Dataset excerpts
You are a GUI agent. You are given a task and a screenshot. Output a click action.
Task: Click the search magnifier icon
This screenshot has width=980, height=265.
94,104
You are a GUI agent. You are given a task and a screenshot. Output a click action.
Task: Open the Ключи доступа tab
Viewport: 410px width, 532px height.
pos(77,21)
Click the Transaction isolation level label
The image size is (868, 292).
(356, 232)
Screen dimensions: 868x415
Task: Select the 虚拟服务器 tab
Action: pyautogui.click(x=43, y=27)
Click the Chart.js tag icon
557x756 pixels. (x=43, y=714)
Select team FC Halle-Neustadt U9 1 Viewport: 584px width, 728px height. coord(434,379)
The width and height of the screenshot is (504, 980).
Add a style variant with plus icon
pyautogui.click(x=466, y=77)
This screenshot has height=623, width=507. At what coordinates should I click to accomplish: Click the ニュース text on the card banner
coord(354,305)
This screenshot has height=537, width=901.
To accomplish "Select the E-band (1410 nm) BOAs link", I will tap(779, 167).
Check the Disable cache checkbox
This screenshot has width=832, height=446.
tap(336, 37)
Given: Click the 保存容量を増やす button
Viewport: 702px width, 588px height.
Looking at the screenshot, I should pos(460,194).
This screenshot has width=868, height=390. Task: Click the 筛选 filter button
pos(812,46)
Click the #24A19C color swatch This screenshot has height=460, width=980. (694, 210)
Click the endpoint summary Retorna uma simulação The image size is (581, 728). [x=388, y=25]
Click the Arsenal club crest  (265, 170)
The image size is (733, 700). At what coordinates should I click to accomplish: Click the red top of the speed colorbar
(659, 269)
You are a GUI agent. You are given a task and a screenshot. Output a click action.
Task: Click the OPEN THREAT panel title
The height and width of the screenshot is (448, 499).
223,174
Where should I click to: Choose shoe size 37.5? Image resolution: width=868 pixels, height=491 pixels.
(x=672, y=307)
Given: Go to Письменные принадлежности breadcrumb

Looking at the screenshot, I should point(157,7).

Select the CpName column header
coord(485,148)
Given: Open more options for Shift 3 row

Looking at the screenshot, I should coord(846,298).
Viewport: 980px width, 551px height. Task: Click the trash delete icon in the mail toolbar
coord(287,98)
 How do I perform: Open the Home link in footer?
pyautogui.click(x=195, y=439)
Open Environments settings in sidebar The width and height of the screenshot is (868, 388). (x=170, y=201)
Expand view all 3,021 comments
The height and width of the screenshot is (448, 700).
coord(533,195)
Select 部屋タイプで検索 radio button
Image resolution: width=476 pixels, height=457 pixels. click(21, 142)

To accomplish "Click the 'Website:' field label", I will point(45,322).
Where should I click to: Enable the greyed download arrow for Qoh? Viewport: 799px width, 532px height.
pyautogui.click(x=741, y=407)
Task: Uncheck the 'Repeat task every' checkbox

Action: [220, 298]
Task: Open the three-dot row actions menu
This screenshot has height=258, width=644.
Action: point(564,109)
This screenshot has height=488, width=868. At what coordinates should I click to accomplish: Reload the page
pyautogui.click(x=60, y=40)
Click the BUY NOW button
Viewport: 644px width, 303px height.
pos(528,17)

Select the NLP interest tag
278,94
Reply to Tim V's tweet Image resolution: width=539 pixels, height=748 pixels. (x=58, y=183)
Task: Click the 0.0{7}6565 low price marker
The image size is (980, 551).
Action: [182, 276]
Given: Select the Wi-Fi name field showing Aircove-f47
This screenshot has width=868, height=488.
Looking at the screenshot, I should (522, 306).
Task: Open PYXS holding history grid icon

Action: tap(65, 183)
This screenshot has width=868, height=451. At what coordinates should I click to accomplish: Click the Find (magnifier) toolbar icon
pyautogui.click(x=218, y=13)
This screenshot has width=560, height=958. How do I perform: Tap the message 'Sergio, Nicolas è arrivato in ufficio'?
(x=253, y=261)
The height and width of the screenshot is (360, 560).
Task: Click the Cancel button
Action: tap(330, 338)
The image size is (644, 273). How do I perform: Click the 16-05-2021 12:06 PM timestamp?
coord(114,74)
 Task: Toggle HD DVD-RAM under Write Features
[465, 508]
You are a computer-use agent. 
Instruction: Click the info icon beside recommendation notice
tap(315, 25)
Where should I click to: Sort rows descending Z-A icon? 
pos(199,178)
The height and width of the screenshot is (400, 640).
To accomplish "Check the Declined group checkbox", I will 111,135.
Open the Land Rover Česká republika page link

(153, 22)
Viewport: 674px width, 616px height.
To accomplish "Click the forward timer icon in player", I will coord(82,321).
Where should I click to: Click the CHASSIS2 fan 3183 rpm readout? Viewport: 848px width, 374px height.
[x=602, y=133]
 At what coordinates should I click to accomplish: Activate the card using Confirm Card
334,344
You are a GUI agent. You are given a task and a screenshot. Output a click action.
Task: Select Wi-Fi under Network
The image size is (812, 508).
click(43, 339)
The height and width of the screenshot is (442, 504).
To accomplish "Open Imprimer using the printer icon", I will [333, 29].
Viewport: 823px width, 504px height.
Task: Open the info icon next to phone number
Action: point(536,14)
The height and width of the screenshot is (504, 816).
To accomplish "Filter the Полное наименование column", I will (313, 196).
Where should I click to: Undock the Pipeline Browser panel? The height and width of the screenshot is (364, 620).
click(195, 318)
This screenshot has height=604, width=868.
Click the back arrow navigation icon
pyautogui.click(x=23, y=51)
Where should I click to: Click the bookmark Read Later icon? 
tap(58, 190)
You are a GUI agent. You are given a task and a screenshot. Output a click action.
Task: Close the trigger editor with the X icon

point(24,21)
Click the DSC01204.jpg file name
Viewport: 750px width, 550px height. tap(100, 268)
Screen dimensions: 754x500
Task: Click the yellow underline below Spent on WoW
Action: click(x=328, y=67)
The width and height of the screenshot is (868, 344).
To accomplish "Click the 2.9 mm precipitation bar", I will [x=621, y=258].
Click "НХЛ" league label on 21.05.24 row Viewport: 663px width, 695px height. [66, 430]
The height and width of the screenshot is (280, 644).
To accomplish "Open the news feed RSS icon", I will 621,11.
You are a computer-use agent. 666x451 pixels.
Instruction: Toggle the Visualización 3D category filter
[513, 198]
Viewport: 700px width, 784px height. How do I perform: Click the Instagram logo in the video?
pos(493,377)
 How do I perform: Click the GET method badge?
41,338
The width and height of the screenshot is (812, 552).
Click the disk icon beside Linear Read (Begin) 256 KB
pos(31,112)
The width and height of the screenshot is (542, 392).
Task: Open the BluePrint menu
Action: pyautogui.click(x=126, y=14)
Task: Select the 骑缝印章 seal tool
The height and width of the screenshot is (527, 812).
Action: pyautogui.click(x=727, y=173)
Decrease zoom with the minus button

## TASK GOAL
Start at the top line of the records and retype them all exactly.

## RESPONSE AREA
You are a GUI agent. You are given a task and a screenshot. Output a click action.
Task: Click the search magnifier icon
This screenshot has width=980, height=265.
94,104
You are a GUI agent. You are given a task and a screenshot. Output a click action.
Task: Open the Ключи доступа tab
Viewport: 410px width, 532px height.
pos(77,21)
Click the Transaction isolation level label
The image size is (868, 292).
(356, 232)
Screen dimensions: 868x415
Task: Select the 虚拟服务器 tab
Action: pyautogui.click(x=43, y=27)
Click the Chart.js tag icon
557x756 pixels. (x=43, y=714)
Select team FC Halle-Neustadt U9 1 Viewport: 584px width, 728px height. coord(434,379)
The width and height of the screenshot is (504, 980).
Add a style variant with plus icon
pyautogui.click(x=466, y=77)
This screenshot has height=623, width=507. At what coordinates should I click to accomplish: Click the ニュース text on the card banner
coord(354,305)
This screenshot has height=537, width=901.
To accomplish "Select the E-band (1410 nm) BOAs link", I will tap(779, 167).
Check the Disable cache checkbox
This screenshot has width=832, height=446.
tap(336, 37)
Given: Click the 保存容量を増やす button
Viewport: 702px width, 588px height.
Looking at the screenshot, I should pos(460,194).
This screenshot has width=868, height=390. Task: Click the 筛选 filter button
pos(812,46)
Click the #24A19C color swatch This screenshot has height=460, width=980. (694, 210)
Click the endpoint summary Retorna uma simulação The image size is (581, 728). [x=388, y=25]
Click the Arsenal club crest  (265, 170)
The image size is (733, 700). At what coordinates should I click to accomplish: Click the red top of the speed colorbar
(659, 269)
You are a GUI agent. You are given a task and a screenshot. Output a click action.
Task: Click the OPEN THREAT panel title
The height and width of the screenshot is (448, 499).
223,174
Where should I click to: Choose shoe size 37.5? Image resolution: width=868 pixels, height=491 pixels.
(x=672, y=307)
Given: Go to Письменные принадлежности breadcrumb

Looking at the screenshot, I should point(157,7).

Select the CpName column header
coord(485,148)
Given: Open more options for Shift 3 row

Looking at the screenshot, I should coord(846,298).
Viewport: 980px width, 551px height. Task: Click the trash delete icon in the mail toolbar
coord(287,98)
 How do I perform: Open the Home link in footer?
pyautogui.click(x=195, y=439)
Open Environments settings in sidebar The width and height of the screenshot is (868, 388). (x=170, y=201)
Expand view all 3,021 comments
The height and width of the screenshot is (448, 700).
coord(533,195)
Select 部屋タイプで検索 radio button
Image resolution: width=476 pixels, height=457 pixels. click(21, 142)

To accomplish "Click the 'Website:' field label", I will point(45,322).
Where should I click to: Enable the greyed download arrow for Qoh? Viewport: 799px width, 532px height.
pyautogui.click(x=741, y=407)
Task: Uncheck the 'Repeat task every' checkbox

Action: [220, 298]
Task: Open the three-dot row actions menu
This screenshot has height=258, width=644.
Action: point(564,109)
This screenshot has height=488, width=868. At what coordinates should I click to accomplish: Reload the page
pyautogui.click(x=60, y=40)
Click the BUY NOW button
Viewport: 644px width, 303px height.
pos(528,17)

Select the NLP interest tag
278,94
Reply to Tim V's tweet Image resolution: width=539 pixels, height=748 pixels. (x=58, y=183)
Task: Click the 0.0{7}6565 low price marker
The image size is (980, 551).
Action: [182, 276]
Given: Select the Wi-Fi name field showing Aircove-f47
This screenshot has width=868, height=488.
Looking at the screenshot, I should (522, 306).
Task: Open PYXS holding history grid icon

Action: tap(65, 183)
This screenshot has width=868, height=451. At what coordinates should I click to accomplish: Click the Find (magnifier) toolbar icon
pyautogui.click(x=218, y=13)
This screenshot has width=560, height=958. How do I perform: Tap the message 'Sergio, Nicolas è arrivato in ufficio'?
(x=253, y=261)
The height and width of the screenshot is (360, 560).
Task: Click the Cancel button
Action: tap(330, 338)
The image size is (644, 273). How do I perform: Click the 16-05-2021 12:06 PM timestamp?
coord(114,74)
 Task: Toggle HD DVD-RAM under Write Features
[465, 508]
You are a computer-use agent. 
Instruction: Click the info icon beside recommendation notice
tap(315, 25)
Where should I click to: Sort rows descending Z-A icon? 
pos(199,178)
The height and width of the screenshot is (400, 640).
To accomplish "Check the Declined group checkbox", I will 111,135.
Open the Land Rover Česká republika page link

(153, 22)
Viewport: 674px width, 616px height.
To accomplish "Click the forward timer icon in player", I will coord(82,321).
Where should I click to: Click the CHASSIS2 fan 3183 rpm readout? Viewport: 848px width, 374px height.
[x=602, y=133]
 At what coordinates should I click to accomplish: Activate the card using Confirm Card
334,344
You are a GUI agent. You are given a task and a screenshot. Output a click action.
Task: Select Wi-Fi under Network
The image size is (812, 508).
click(43, 339)
The height and width of the screenshot is (442, 504).
To accomplish "Open Imprimer using the printer icon", I will [333, 29].
Viewport: 823px width, 504px height.
Task: Open the info icon next to phone number
Action: point(536,14)
The height and width of the screenshot is (504, 816).
To accomplish "Filter the Полное наименование column", I will (313, 196).
Where should I click to: Undock the Pipeline Browser panel? The height and width of the screenshot is (364, 620).
click(195, 318)
This screenshot has height=604, width=868.
Click the back arrow navigation icon
pyautogui.click(x=23, y=51)
Where should I click to: Click the bookmark Read Later icon? 
tap(58, 190)
You are a GUI agent. You are given a task and a screenshot. Output a click action.
Task: Close the trigger editor with the X icon

point(24,21)
Click the DSC01204.jpg file name
Viewport: 750px width, 550px height. tap(100, 268)
Screen dimensions: 754x500
Task: Click the yellow underline below Spent on WoW
Action: click(x=328, y=67)
The width and height of the screenshot is (868, 344).
To accomplish "Click the 2.9 mm precipitation bar", I will [x=621, y=258].
Click "НХЛ" league label on 21.05.24 row Viewport: 663px width, 695px height. [66, 430]
The height and width of the screenshot is (280, 644).
To accomplish "Open the news feed RSS icon", I will 621,11.
You are a computer-use agent. 666x451 pixels.
Instruction: Toggle the Visualización 3D category filter
[513, 198]
Viewport: 700px width, 784px height. How do I perform: Click the Instagram logo in the video?
pos(493,377)
 How do I perform: Click the GET method badge?
41,338
The width and height of the screenshot is (812, 552).
Click the disk icon beside Linear Read (Begin) 256 KB
pos(31,112)
The width and height of the screenshot is (542, 392).
Task: Open the BluePrint menu
Action: pyautogui.click(x=126, y=14)
Task: Select the 骑缝印章 seal tool
The height and width of the screenshot is (527, 812).
Action: pyautogui.click(x=727, y=173)
Decrease zoom with the minus button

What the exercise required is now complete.